▸ **RECORDS PROVIDED**
- Opening Delimiter -

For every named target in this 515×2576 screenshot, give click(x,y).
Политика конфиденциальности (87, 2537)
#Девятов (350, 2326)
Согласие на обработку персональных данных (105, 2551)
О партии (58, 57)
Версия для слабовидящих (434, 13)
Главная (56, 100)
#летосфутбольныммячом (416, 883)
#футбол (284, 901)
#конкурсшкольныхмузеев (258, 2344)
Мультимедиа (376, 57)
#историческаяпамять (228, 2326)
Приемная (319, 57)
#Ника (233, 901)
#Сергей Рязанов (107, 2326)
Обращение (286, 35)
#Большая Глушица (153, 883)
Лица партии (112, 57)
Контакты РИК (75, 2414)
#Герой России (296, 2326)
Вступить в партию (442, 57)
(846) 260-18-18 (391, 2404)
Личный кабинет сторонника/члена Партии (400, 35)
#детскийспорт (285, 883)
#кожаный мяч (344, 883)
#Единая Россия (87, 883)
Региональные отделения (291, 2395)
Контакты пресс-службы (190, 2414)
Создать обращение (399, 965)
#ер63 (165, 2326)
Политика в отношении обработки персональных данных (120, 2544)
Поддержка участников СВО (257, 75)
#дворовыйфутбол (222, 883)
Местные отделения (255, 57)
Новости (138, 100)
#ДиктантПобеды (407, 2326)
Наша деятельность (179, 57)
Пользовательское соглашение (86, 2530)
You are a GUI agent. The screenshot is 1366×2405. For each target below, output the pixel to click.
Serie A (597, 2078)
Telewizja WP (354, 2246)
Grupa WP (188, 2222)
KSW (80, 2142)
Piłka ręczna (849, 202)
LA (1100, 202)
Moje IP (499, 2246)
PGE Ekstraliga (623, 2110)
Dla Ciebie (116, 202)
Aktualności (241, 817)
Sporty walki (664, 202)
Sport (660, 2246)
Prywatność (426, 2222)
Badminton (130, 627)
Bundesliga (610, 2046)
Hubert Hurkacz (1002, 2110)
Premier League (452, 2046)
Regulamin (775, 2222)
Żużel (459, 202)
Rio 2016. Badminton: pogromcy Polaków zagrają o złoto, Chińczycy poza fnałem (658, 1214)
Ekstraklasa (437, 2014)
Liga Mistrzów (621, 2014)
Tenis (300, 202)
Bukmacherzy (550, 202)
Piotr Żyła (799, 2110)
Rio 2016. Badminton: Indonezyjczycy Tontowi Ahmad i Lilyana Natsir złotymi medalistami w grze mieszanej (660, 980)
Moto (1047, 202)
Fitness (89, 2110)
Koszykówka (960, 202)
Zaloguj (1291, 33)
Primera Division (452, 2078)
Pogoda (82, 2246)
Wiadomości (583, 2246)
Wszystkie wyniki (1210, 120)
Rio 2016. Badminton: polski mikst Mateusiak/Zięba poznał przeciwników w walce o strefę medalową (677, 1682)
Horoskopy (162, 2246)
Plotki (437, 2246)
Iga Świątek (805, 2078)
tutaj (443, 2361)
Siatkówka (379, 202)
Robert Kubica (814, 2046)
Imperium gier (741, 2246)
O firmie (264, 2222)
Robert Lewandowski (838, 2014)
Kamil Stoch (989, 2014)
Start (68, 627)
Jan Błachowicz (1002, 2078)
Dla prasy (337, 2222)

- Closing Delimiter -

▸ **EXERCISE PROMPT**
Search the material above for the word "Политика", then copy each line that holds it.

▸ **RESPONSE TO THIS TASK**
Политика конфиденциальности (87, 2537)
Политика в отношении обработки персональных данных (120, 2544)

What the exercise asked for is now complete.